(Records from a dataset)
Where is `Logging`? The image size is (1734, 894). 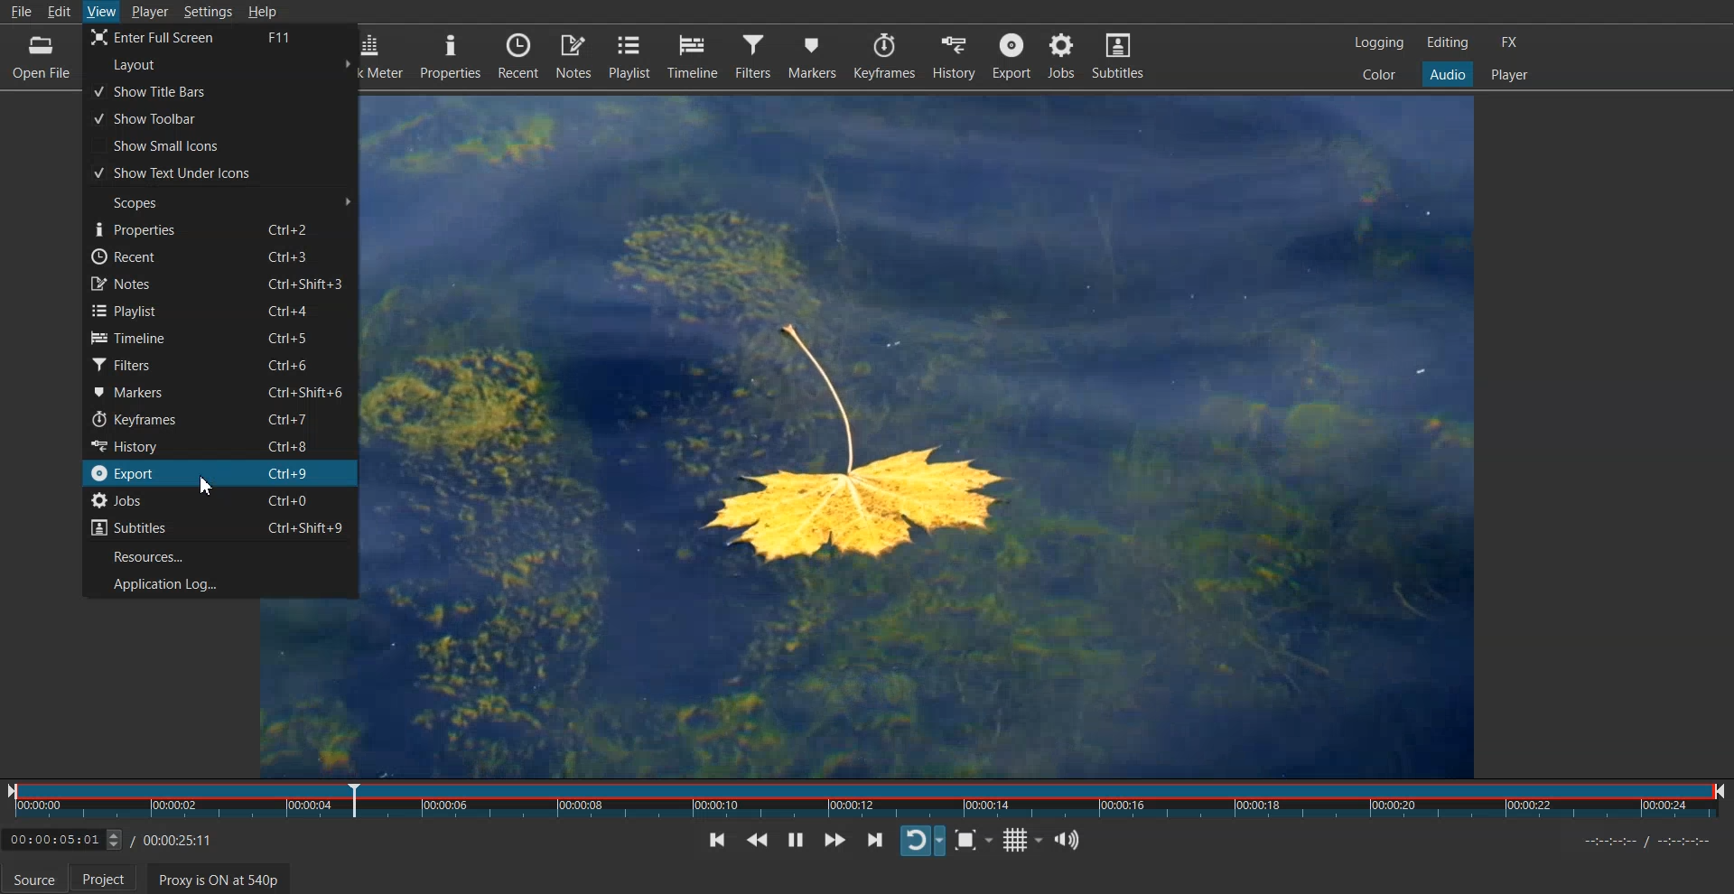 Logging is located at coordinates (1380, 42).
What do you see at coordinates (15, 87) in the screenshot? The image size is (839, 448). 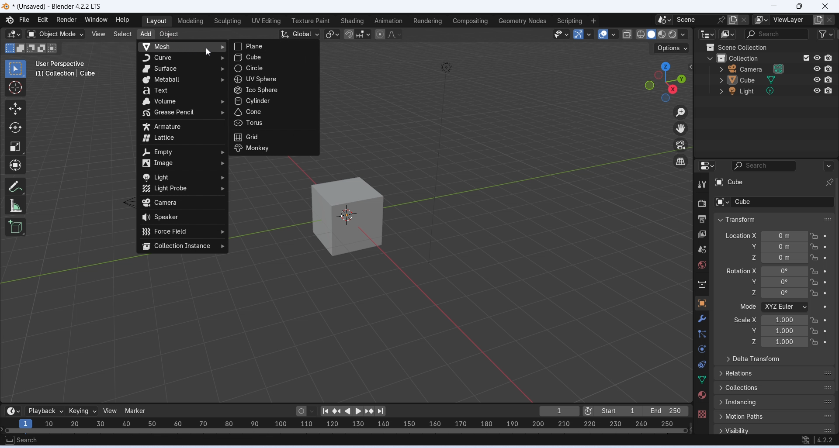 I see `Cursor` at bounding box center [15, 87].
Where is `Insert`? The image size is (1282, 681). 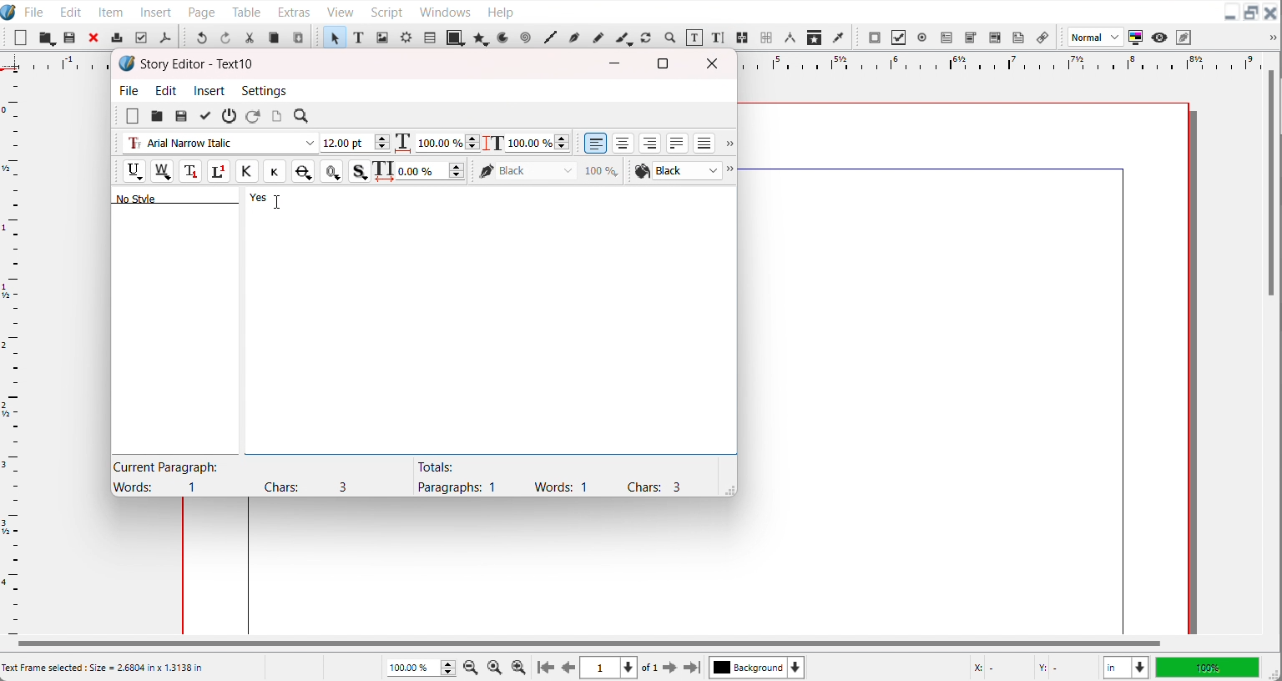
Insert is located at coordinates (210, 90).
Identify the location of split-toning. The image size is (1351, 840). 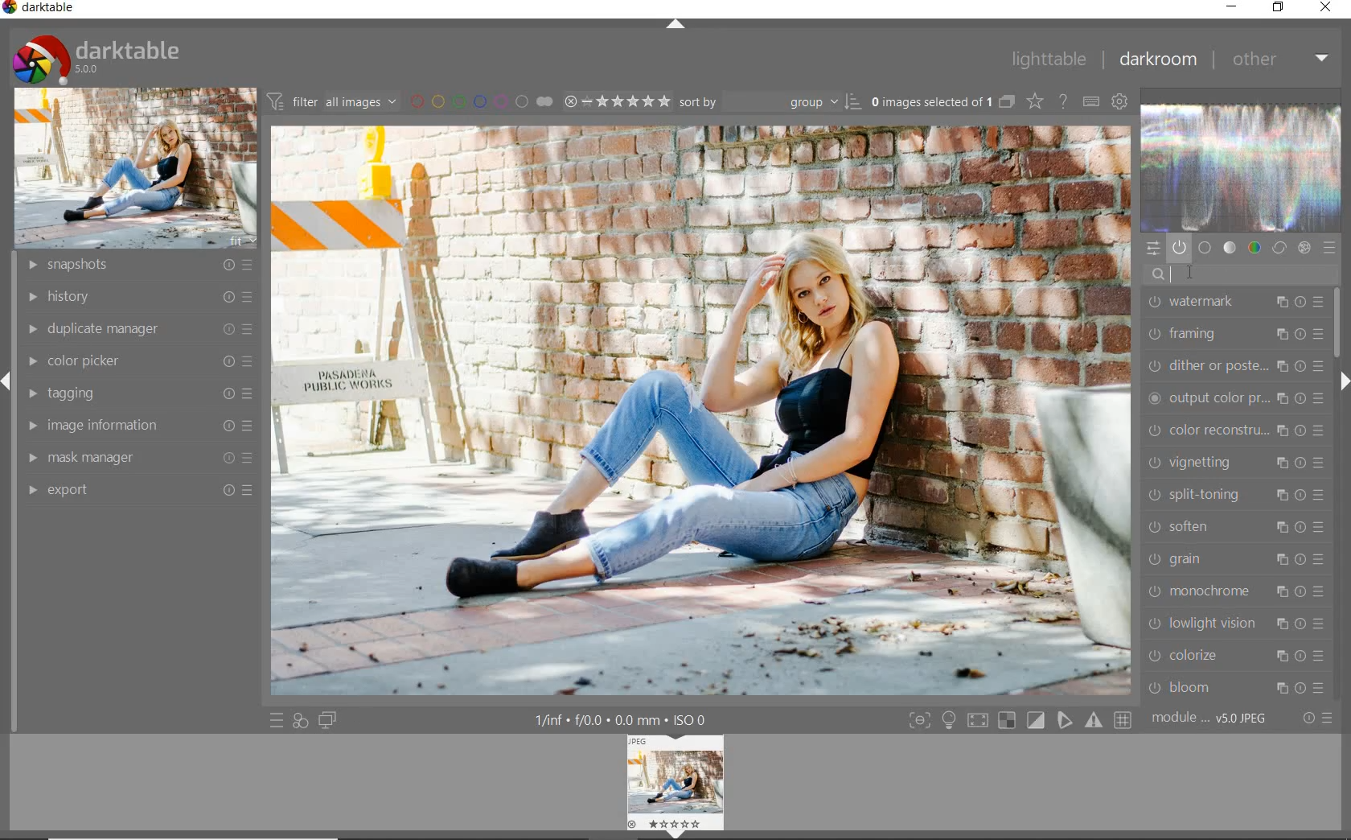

TO DO:
Copy out the listing word for word, from the line containing "is (1282, 681)." through the last line of the listing, including both of those lines. Leave the pictures out.

RESPONSE TO THE TASK:
Where is `Insert`? The image size is (1282, 681). 
Insert is located at coordinates (210, 90).
Identify the location of split-toning. The image size is (1351, 840). 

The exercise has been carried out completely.